Bill Cosby Charged With Aggravated Indecent Assault In Philadelphia-Area Case

December 30, 2015
In this Friday, Nov. 21, 2014, file photo, comedian Bill Cosby performs at the Maxwell C. King Center for the Performing Arts, in Melbourne, Fla.

In this Friday, Nov. 21, 2014, file photo, comedian Bill Cosby performs at the Maxwell C. King Center for the Performing Arts, in Melbourne, Fla.

Phelan M. Ebenhack/Associated Press

Narrowly beating a statute of limitations deadline to file charges, prosecutors in Pennsylvania announced a felony sexual assault charge against comedian Bill Cosby Wednesday. A former Temple University employee says Cosby drugged and assaulted her in January of 2004.

Montgomery County prosecutors have charged Bill Cosby with aggravated indecent assault – a first-degree felony.

"These charges stem from a sexual assault" that occurred at Cosby's house outside of Philadelphia, prosecutor Kevin Steele said.

Steele said Cosby is expected to be arraigned Wednesday afternoon; he also urged any other victims to contact his office.

Pennsylvania has a 12-year statute of limitations on felony sex crimes, meaning prosecutors had until January to bring charges against Cosby, 78.

After the Temple employee, Andrea Constand, accused Cosby of the crime in Montgomery County, a prosecutor decided in 2005 that charges weren't warranted in the case. But that prosecutor lost his reelection bid last month to Steele, who made pursuing charges against Cosby an issue in his campaign.

Today, Steele outlined a timeline of events in 2004, saying that Cosby established a friendship with the victim and then made sexual advances that were rejected. After that, he urged her to take pills and drink wine, Steele said.

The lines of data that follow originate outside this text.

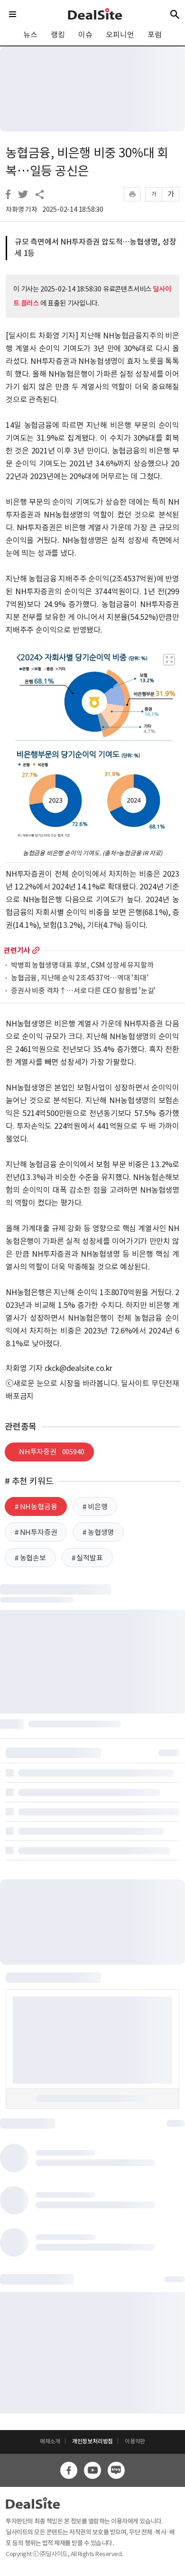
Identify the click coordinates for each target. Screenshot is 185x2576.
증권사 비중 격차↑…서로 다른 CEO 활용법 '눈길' (83, 991)
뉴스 (30, 34)
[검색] (175, 14)
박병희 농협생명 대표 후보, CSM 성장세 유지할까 (82, 965)
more (35, 950)
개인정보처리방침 (92, 2441)
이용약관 (135, 2441)
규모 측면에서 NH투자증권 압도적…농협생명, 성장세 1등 (95, 247)
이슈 (85, 34)
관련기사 (17, 950)
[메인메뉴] (12, 14)
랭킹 (58, 34)
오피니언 (120, 34)
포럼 (155, 34)
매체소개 (50, 2441)
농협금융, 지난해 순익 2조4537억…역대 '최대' (79, 978)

Over the past year, Cosby has been accused of sexually abusing dozens of women; earlier this month, he filed lawsuits against seven of his accusers, saying that they had made up the charges to extract money from him.

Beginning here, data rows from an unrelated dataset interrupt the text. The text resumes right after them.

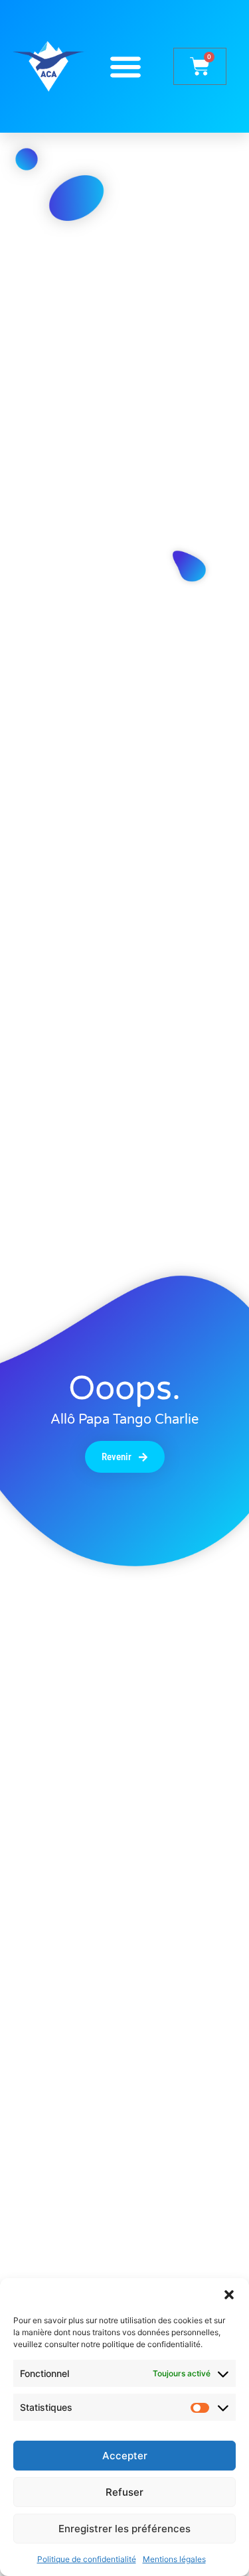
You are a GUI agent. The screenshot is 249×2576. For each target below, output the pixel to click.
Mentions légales (174, 2559)
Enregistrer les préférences (124, 2528)
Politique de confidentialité (86, 2559)
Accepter (124, 2455)
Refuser (124, 2492)
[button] (229, 2294)
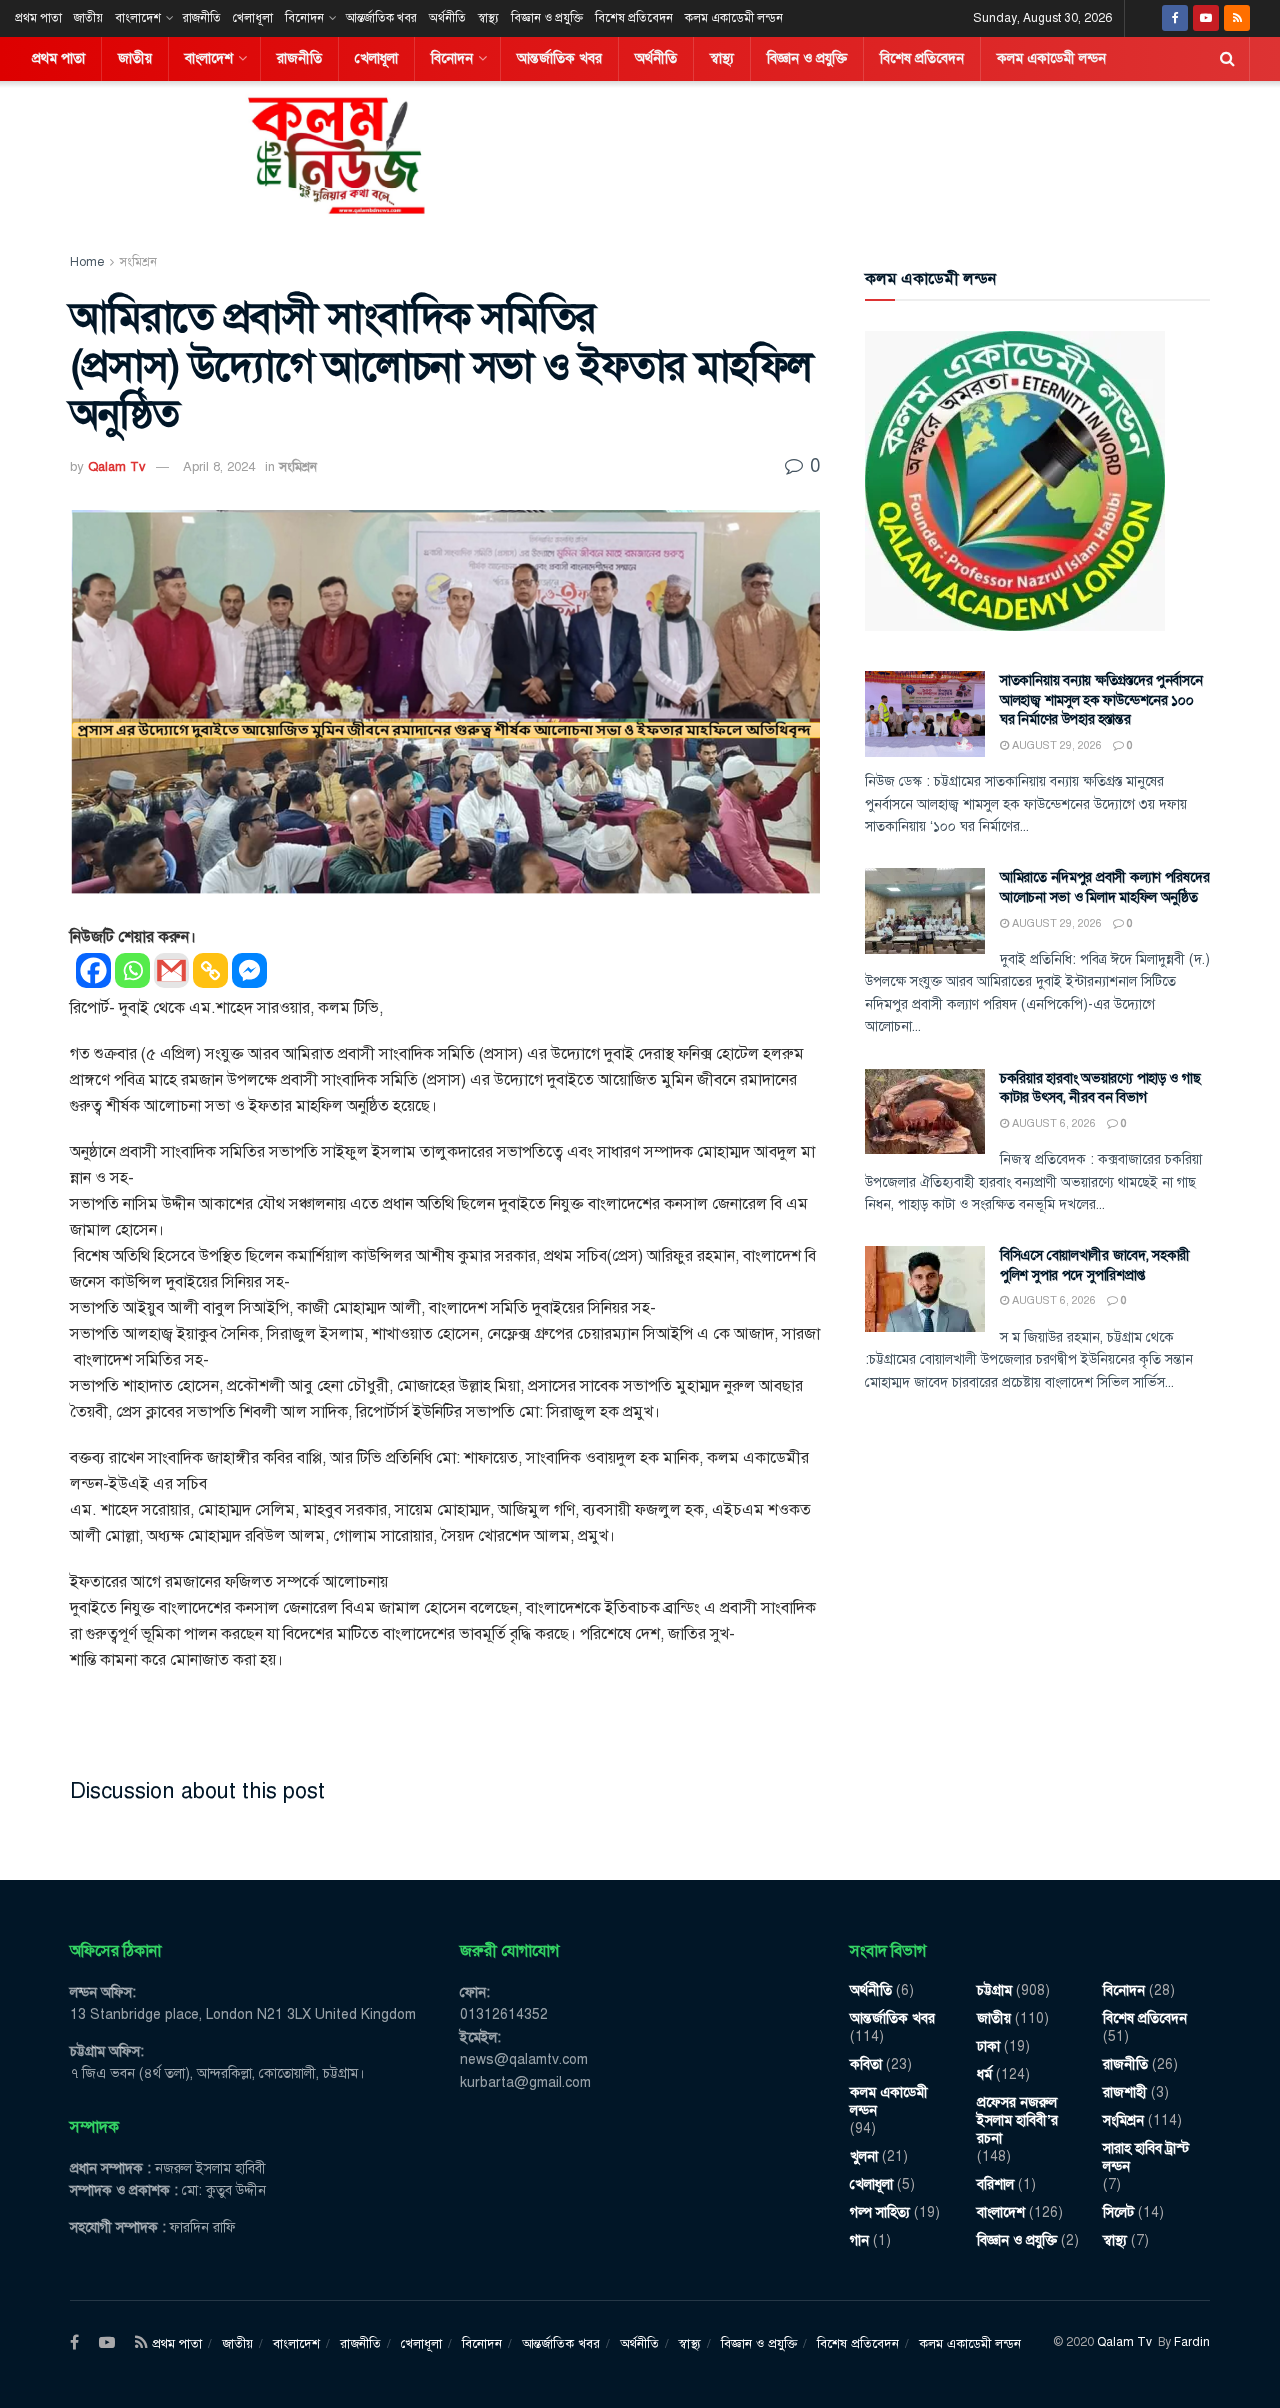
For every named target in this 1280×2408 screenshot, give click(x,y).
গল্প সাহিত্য (880, 2212)
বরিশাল (995, 2184)
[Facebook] (93, 970)
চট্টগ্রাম (994, 1990)
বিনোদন (304, 18)
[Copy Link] (210, 970)
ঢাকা (988, 2046)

The 2005 investigation into Cosby led to a deposition in which Cosby admitted that he had "obtained the sedative Quaalude with the intent of giving the drug to women with whom he wanted to have sex, and he acknowledged giving it to at least one woman."

That testimony became public this past summer, prompting new calls for charges against Cosby. Announcing the charges today, Steele said that the decision was made after "new information" came to light in July.